YOUR TASK: Nothing but the lines from the top of the following entries through the line with "Given: Click the United States flag icon" should be printed, exactly as they are.

Saved entries
____

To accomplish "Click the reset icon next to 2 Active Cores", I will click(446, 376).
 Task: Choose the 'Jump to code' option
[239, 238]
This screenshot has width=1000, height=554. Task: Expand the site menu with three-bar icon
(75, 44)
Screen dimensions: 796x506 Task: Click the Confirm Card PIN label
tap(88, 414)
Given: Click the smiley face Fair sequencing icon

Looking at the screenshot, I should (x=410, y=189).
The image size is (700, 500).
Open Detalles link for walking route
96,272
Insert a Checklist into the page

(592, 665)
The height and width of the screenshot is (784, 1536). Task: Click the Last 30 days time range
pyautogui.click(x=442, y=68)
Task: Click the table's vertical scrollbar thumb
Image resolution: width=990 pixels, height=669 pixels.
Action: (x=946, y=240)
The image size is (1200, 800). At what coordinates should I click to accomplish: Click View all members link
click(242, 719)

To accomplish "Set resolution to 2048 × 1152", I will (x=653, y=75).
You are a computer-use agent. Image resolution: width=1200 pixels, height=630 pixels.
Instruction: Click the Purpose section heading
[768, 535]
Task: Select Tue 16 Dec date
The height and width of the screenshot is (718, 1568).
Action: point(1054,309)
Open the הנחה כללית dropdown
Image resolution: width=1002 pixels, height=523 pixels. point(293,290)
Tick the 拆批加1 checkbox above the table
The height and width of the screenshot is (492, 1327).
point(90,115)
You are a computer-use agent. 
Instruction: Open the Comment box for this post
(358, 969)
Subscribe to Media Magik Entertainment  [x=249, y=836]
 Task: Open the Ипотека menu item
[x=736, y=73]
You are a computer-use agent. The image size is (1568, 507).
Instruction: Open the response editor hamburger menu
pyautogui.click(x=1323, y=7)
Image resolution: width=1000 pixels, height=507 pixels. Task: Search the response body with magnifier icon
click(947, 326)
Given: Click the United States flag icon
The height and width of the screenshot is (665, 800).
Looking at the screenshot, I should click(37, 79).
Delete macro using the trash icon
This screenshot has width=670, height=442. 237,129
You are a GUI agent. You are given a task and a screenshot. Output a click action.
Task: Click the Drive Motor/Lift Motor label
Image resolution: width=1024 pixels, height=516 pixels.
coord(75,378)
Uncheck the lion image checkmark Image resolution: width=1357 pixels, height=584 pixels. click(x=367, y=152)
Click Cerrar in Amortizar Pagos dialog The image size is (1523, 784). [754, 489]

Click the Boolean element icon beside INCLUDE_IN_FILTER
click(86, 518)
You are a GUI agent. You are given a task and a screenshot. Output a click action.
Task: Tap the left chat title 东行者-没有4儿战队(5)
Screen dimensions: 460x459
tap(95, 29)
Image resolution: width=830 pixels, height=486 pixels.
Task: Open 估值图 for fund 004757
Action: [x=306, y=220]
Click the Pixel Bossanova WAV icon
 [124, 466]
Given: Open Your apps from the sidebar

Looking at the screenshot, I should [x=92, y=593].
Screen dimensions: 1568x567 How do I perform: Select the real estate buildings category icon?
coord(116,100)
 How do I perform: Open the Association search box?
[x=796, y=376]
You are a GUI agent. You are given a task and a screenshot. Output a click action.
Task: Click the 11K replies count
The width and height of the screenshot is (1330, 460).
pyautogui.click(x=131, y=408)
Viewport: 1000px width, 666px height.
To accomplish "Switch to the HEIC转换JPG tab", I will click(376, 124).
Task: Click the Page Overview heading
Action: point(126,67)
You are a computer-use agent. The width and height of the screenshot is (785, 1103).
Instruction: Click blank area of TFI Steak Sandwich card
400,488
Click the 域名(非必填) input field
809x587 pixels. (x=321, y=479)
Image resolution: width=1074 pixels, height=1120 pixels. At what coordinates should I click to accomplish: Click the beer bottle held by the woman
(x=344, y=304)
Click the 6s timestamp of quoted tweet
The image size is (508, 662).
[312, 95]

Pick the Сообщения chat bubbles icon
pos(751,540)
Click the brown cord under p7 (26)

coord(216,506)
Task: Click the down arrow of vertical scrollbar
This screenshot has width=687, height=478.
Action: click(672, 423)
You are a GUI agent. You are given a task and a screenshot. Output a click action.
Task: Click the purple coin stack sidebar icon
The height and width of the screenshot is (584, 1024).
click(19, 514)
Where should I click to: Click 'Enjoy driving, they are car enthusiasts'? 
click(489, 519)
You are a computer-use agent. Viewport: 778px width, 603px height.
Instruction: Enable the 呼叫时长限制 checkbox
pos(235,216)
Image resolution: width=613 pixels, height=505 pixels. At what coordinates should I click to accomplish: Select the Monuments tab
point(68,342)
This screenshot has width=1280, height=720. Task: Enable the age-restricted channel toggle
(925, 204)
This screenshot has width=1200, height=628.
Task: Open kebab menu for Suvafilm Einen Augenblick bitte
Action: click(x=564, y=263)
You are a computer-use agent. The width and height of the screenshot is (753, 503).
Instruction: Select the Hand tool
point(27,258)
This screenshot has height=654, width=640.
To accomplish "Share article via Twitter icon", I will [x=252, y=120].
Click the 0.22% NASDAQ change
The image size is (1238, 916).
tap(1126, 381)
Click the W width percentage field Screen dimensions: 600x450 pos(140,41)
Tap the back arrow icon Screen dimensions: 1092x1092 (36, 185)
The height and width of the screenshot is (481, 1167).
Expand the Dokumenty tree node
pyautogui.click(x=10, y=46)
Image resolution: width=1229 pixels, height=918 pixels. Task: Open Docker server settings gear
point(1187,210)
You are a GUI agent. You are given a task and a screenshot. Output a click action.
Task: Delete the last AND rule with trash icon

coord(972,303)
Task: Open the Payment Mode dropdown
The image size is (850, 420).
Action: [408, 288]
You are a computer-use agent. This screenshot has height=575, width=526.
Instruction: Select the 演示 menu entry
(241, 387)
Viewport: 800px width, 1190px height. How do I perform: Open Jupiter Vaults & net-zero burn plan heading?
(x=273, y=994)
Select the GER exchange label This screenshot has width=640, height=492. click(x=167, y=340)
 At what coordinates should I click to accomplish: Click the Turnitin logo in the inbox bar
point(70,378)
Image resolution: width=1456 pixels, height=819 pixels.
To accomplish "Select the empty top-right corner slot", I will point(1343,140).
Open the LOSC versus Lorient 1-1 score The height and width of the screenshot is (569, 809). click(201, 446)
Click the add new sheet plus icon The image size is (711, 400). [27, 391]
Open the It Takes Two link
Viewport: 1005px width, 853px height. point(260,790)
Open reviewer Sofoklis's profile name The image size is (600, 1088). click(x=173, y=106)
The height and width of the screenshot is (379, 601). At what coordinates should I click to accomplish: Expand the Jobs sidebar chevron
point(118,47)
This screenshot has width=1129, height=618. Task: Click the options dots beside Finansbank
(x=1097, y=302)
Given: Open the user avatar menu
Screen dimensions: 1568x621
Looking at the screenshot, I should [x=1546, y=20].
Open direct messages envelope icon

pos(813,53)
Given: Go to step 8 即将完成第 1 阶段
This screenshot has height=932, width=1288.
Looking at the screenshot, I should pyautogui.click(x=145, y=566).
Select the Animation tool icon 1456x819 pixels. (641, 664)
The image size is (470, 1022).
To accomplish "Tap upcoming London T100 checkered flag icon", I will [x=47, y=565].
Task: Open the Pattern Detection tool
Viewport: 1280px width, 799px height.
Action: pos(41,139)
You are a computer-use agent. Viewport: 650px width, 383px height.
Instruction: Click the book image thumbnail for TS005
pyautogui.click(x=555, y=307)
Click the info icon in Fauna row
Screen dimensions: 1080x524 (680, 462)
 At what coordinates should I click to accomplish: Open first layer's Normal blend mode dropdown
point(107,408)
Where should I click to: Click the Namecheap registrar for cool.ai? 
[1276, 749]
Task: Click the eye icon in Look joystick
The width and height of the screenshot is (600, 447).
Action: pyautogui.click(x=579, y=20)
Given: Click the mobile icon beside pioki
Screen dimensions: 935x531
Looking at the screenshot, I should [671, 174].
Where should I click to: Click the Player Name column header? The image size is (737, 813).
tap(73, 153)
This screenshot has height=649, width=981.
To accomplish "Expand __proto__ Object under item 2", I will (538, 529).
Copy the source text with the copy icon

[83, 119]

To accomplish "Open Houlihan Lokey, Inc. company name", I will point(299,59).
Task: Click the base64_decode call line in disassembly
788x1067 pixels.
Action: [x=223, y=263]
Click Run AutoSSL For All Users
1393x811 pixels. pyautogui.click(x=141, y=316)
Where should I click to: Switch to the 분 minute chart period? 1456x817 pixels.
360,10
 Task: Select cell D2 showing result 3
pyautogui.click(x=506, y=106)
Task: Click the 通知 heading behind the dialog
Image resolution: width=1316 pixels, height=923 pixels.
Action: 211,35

____

EXERCISE RESULT:
To accomplish "Click the reset icon next to 2 Active Cores", I will click(446, 376).
 Task: Choose the 'Jump to code' option
[239, 238]
This screenshot has width=1000, height=554. Task: Expand the site menu with three-bar icon
(75, 44)
Screen dimensions: 796x506 Task: Click the Confirm Card PIN label
tap(88, 414)
Given: Click the smiley face Fair sequencing icon

Looking at the screenshot, I should (x=410, y=189).
The image size is (700, 500).
Open Detalles link for walking route
96,272
Insert a Checklist into the page

(592, 665)
The height and width of the screenshot is (784, 1536). Task: Click the Last 30 days time range
pyautogui.click(x=442, y=68)
Task: Click the table's vertical scrollbar thumb
Image resolution: width=990 pixels, height=669 pixels.
Action: (x=946, y=240)
The image size is (1200, 800). At what coordinates should I click to accomplish: Click View all members link
click(242, 719)

To accomplish "Set resolution to 2048 × 1152", I will (x=653, y=75).
You are a computer-use agent. Image resolution: width=1200 pixels, height=630 pixels.
Instruction: Click the Purpose section heading
[768, 535]
Task: Select Tue 16 Dec date
The height and width of the screenshot is (718, 1568).
Action: point(1054,309)
Open the הנחה כללית dropdown
Image resolution: width=1002 pixels, height=523 pixels. point(293,290)
Tick the 拆批加1 checkbox above the table
The height and width of the screenshot is (492, 1327).
point(90,115)
You are a computer-use agent. 
Instruction: Open the Comment box for this post
(358, 969)
Subscribe to Media Magik Entertainment  [x=249, y=836]
 Task: Open the Ипотека menu item
[x=736, y=73]
You are a computer-use agent. The image size is (1568, 507).
Instruction: Open the response editor hamburger menu
pyautogui.click(x=1323, y=7)
Image resolution: width=1000 pixels, height=507 pixels. Task: Search the response body with magnifier icon
click(947, 326)
Given: Click the United States flag icon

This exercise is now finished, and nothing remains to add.